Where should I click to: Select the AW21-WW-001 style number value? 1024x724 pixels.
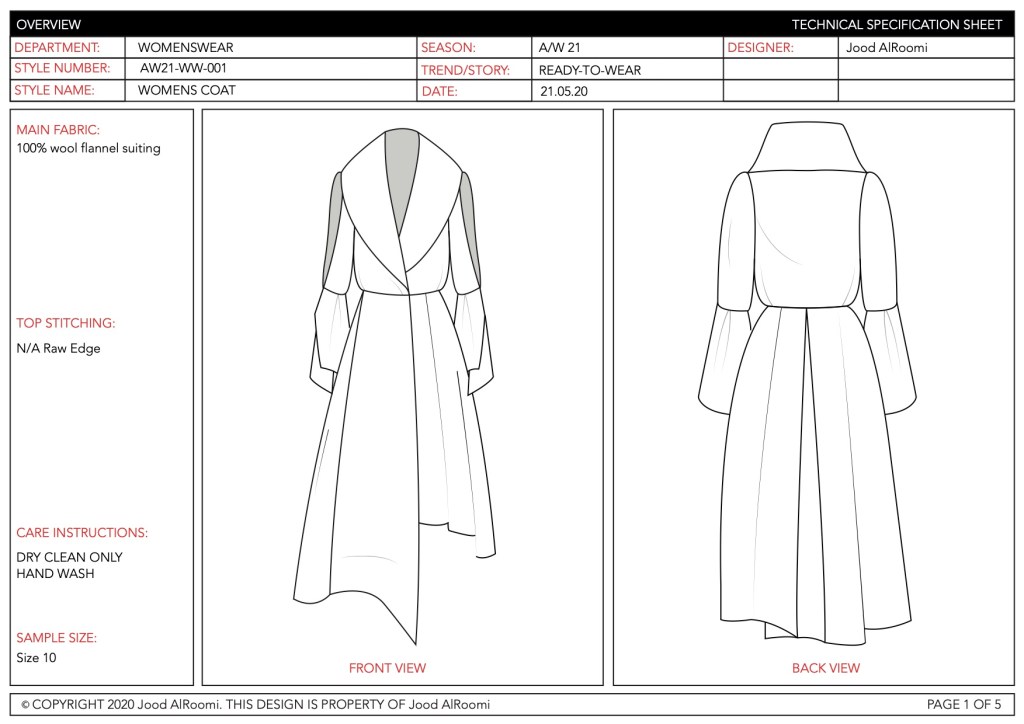point(191,69)
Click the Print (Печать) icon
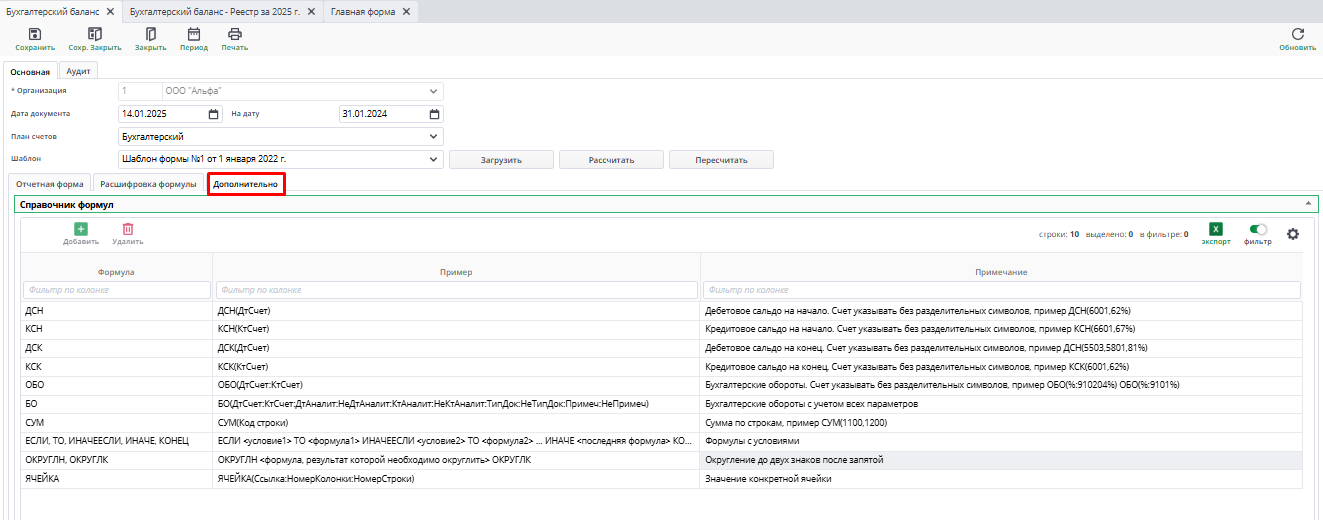The width and height of the screenshot is (1323, 520). tap(235, 35)
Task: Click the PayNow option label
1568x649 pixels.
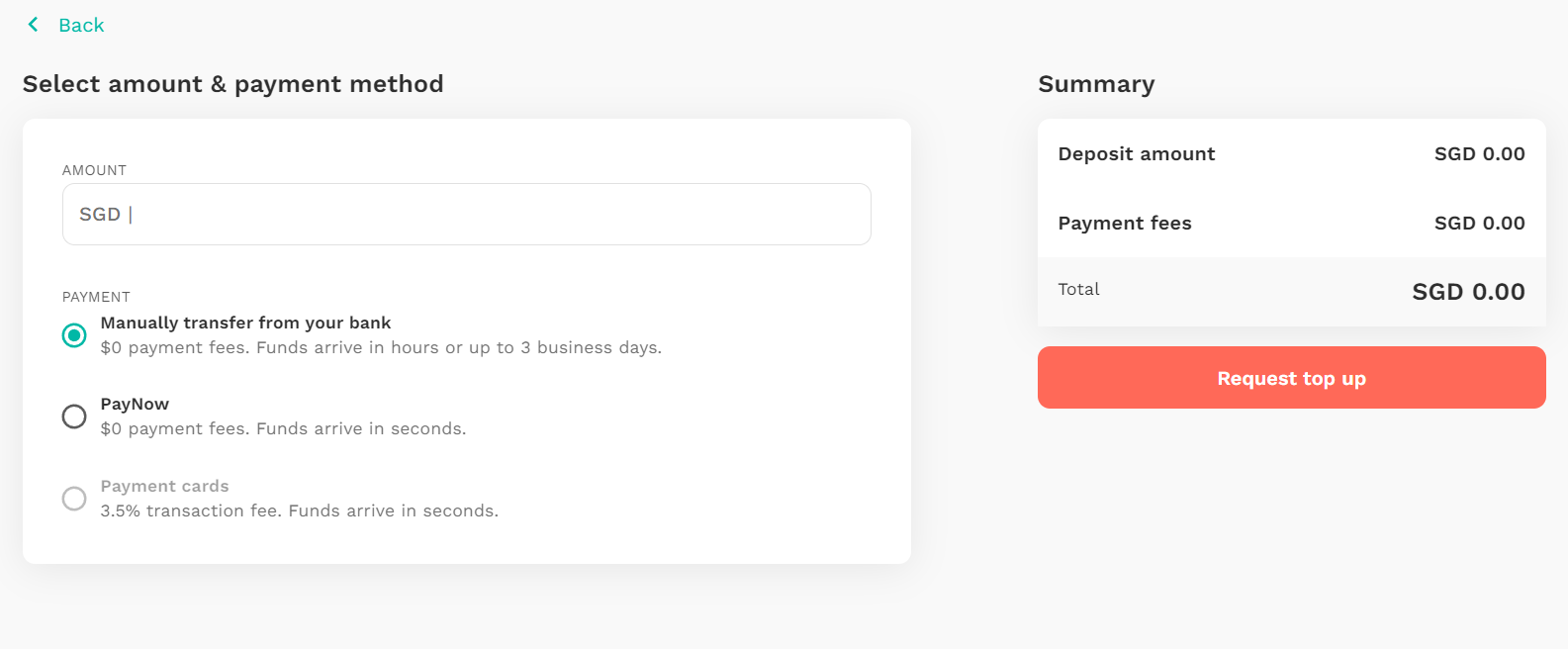Action: [135, 404]
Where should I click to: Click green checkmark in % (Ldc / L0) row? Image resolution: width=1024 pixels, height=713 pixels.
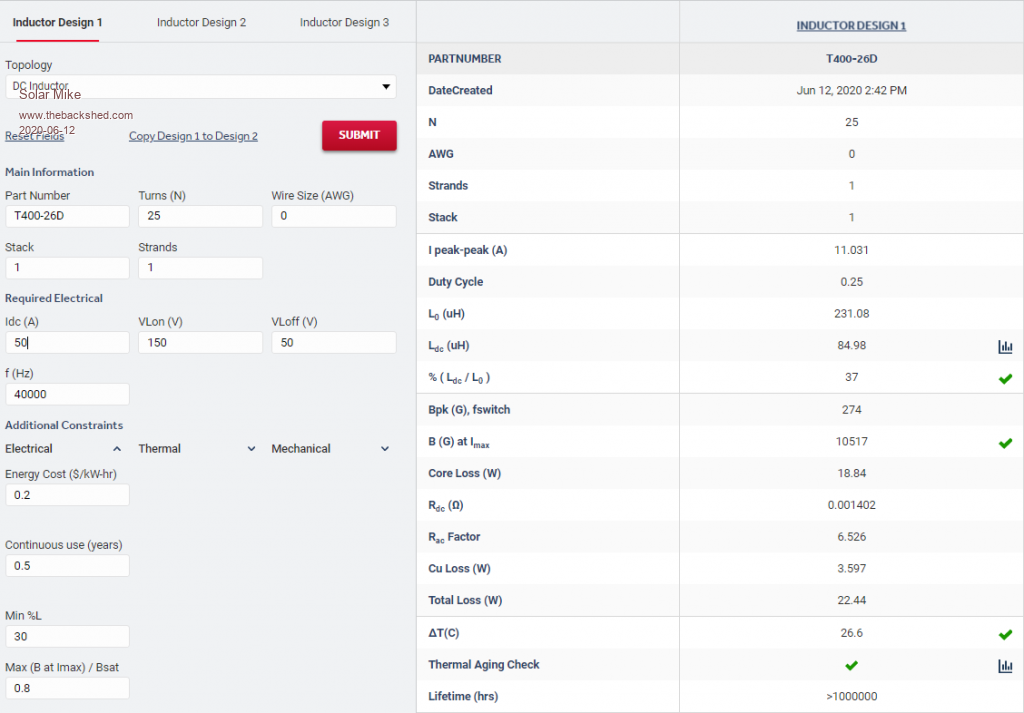(x=1005, y=378)
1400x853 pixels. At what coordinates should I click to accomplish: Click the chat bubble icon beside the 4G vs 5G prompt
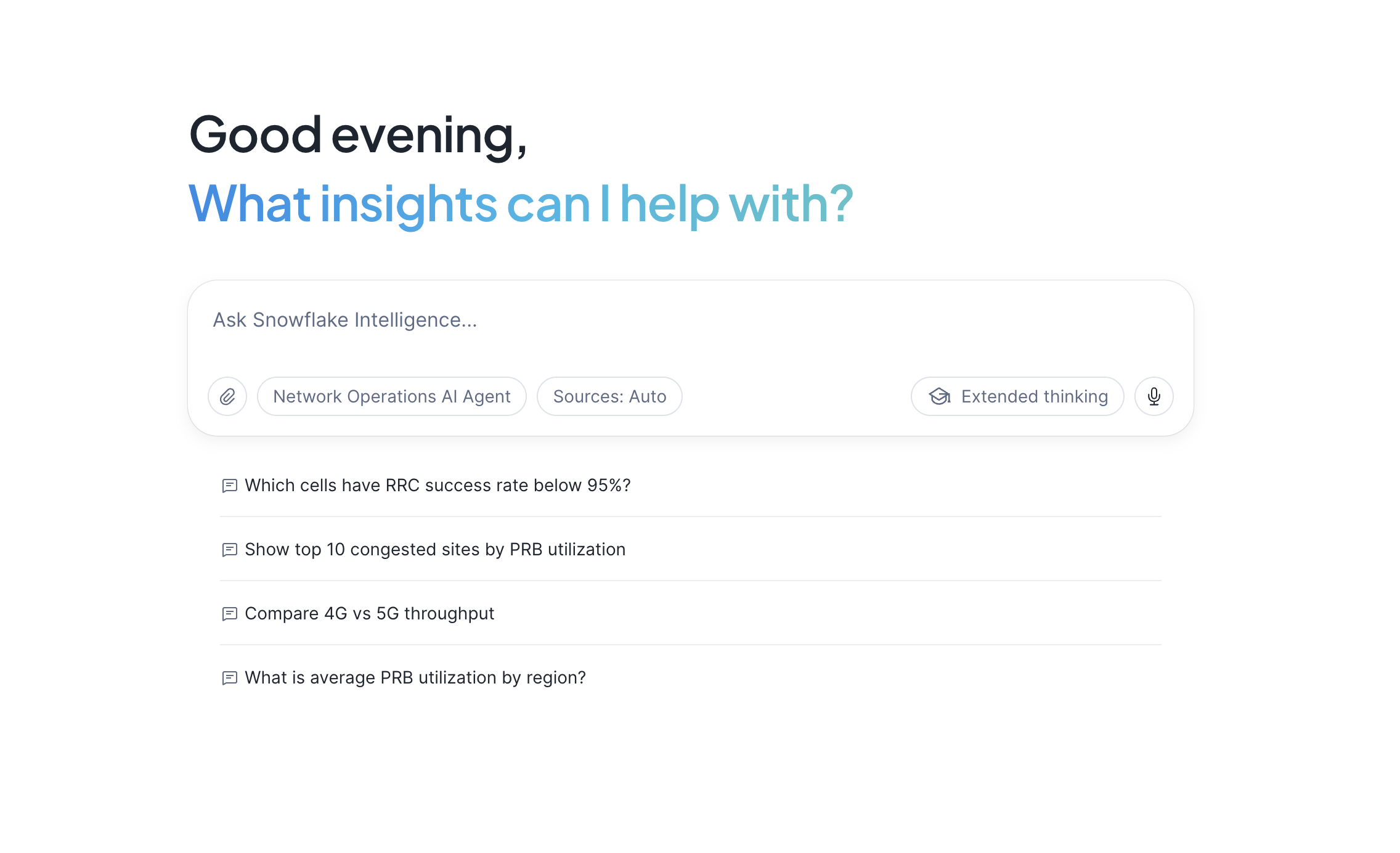pyautogui.click(x=230, y=614)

▬▬▬▬▬▬

Instructions for the task
Would you give the entries above again verbatim, omitting the images they contain?

Task solution
Where should I click to: Select the AW21-WW-001 style number value? 1024x724 pixels.
point(191,69)
Click the Print (Печать) icon
The width and height of the screenshot is (1323, 520). tap(235, 35)
Task: Click the PayNow option label
1568x649 pixels.
Action: [135, 404]
Where should I click to: Click green checkmark in % (Ldc / L0) row? Image resolution: width=1024 pixels, height=713 pixels.
(x=1005, y=378)
1400x853 pixels. At what coordinates should I click to accomplish: Click the chat bubble icon beside the 4G vs 5G prompt
pyautogui.click(x=230, y=614)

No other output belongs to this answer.